In 2001, Berman was appointed director of the San Diego Supercomputer Center, a lead center for the National Science Foundation's National Partnership for Advanced Computational Infrastructure, as well as Director of NPACI itself. NPACI was a consortium of over 40 institutions whose mission was to develop national-scale cyberinfrastructure and provide supercomputing facilities to the U.S. research community. As lead institution, SDSC hosted national supercomputer facilities and collaborated widely to develop computational applications and cyberinfrastructure. Also in 2001, Berman partnered with Dan Reed, Director of the National Center for Supercomputing Applications, to launch the NSF-sponsored TeraGrid.
From 2001 to 2009, Berman served as SDSC's director and led an organization of several hundred researchers, scientists, and systems staff. During this time, SDSC strengthened its focus on data-intensive science, data stewardship, and data cyberinfrastructure, developed collaborations with major national and international cyberinfrastructure projects, and developed an innovative data stewardship partnership with the UCSD Libraries. Under Berman's leadership, SDSC was considered "one of the leaders, if not the leader in the country, in dealing with massive amounts of data".
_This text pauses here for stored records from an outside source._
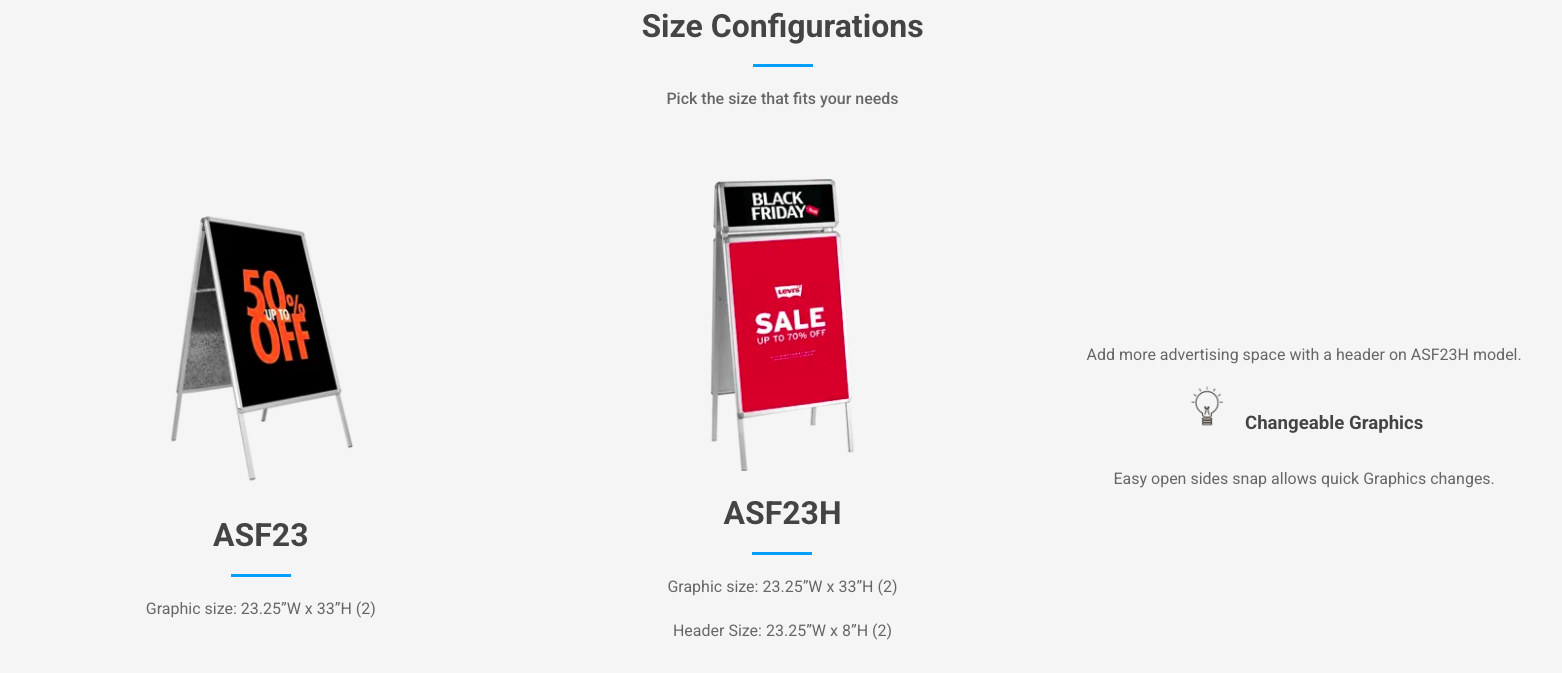The height and width of the screenshot is (673, 1562).
Task: Click the "Add more advertising space" sentence
Action: click(1303, 355)
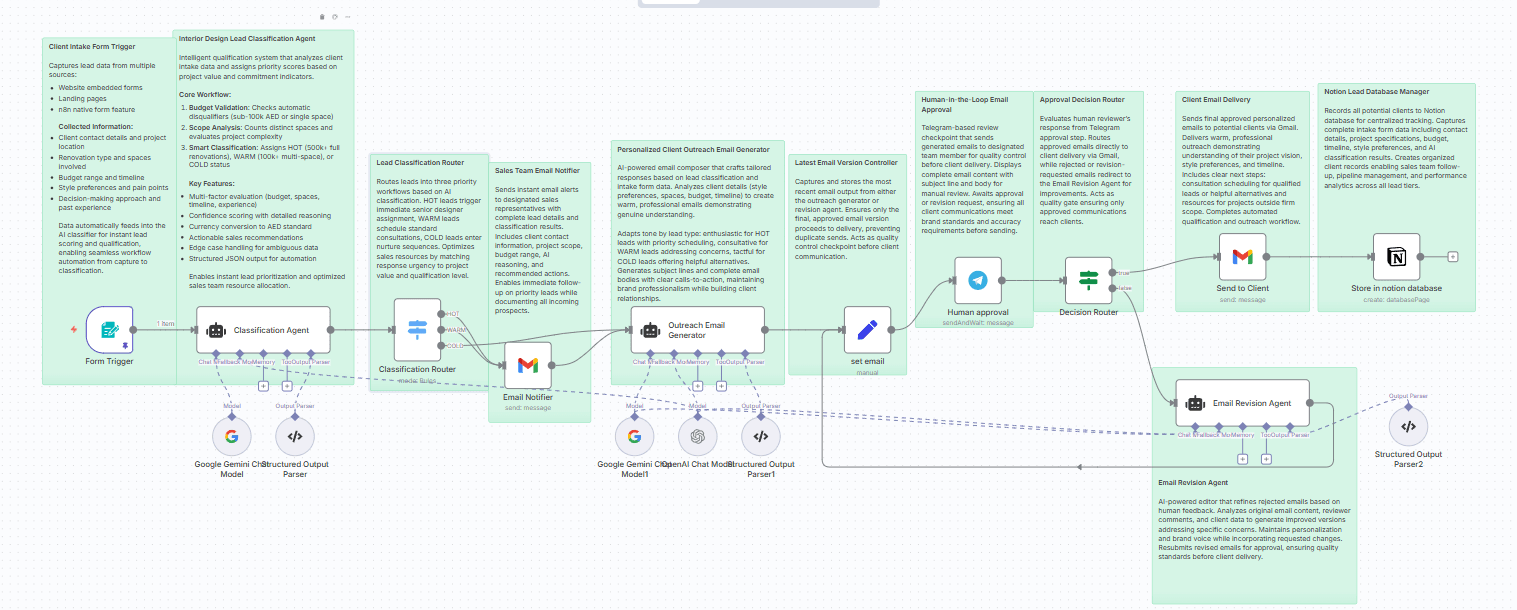This screenshot has height=610, width=1517.
Task: Select the Form Trigger node
Action: click(109, 330)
In 2007, Berman became co-chair of the ‘’Blue Ribbon Task Force on Sustainable Digital Preservation and Access’’. Supported by the National Science Foundation, Library of Congress, Mellon Foundation, U.K. Joint Information Systems Committee, Council on Library and Information Resources, and other organizations, the Blue Ribbon Task Force was charged to conduct a “deep dive” investigation into the economics of digital access and preservation. The Blue Ribbon Task Force released two reports: in 2008, and early 2010. These reports assessed the landscape for economic support of digital information, provided a set of recommendations addressing the development of sustainable strategies for preservation and access, and suggested a research agenda to drive further work. The Blue Ribbon Task Force reports have currently been downloaded over 120,000 times from the Task Force website.
In 2009, Berman became vice president for research at Rensselaer Polytechnic Institute. In 2012, she became U.S. lead of the Research Data Alliance and the Edward P. Hamilton Distinguished Professor in Computer Science at Rensselaer Polytechnic Institute.